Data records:

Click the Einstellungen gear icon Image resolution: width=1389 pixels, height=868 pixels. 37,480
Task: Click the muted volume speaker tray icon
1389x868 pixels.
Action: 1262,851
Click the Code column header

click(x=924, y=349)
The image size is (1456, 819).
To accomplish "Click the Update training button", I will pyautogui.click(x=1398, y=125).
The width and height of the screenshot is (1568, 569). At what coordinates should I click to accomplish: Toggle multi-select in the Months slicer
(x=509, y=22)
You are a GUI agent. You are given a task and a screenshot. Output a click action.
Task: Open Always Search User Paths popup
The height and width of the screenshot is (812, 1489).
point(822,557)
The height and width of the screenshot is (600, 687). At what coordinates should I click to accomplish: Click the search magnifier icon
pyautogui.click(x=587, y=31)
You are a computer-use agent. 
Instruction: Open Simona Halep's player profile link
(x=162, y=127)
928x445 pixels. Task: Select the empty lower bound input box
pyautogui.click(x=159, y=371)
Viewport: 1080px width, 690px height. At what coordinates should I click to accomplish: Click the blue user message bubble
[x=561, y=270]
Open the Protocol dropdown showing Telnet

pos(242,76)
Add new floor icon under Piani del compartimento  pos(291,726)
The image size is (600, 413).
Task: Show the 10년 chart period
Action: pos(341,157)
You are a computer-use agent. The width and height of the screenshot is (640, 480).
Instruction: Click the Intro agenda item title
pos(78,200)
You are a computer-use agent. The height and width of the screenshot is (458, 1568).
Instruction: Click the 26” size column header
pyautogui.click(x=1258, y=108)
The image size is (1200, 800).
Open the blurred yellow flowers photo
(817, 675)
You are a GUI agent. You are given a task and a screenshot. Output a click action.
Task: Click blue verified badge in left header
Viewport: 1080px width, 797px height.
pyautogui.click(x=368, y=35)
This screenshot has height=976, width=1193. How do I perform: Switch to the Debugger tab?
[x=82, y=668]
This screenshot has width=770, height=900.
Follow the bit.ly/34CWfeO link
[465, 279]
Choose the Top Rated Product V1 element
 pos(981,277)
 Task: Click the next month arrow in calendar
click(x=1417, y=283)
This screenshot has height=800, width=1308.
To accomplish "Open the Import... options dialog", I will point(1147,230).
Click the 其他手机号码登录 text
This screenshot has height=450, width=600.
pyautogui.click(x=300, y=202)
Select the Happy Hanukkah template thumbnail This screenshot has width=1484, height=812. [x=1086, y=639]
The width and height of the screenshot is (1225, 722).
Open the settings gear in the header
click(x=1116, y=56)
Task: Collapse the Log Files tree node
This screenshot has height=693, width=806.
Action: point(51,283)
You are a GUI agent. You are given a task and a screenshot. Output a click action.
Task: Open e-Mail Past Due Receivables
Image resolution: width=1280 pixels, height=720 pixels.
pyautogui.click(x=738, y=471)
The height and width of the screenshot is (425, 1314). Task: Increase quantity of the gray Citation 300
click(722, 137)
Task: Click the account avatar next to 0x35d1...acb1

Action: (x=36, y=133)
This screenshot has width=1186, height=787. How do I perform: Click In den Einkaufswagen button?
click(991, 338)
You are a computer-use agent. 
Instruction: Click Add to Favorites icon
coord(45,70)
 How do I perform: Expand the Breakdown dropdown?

◆ **EXERCISE BRIEF**
All lines from the one containing "This screenshot has width=1186, height=787." down to the final line above are to be restated word for word; leave out the rest.

◆ **ANSWER SECTION**
This screenshot has width=1186, height=787. How do I perform: Click In den Einkaufswagen button?
click(991, 338)
You are a computer-use agent. 
Instruction: Click Add to Favorites icon
coord(45,70)
 How do I perform: Expand the Breakdown dropdown?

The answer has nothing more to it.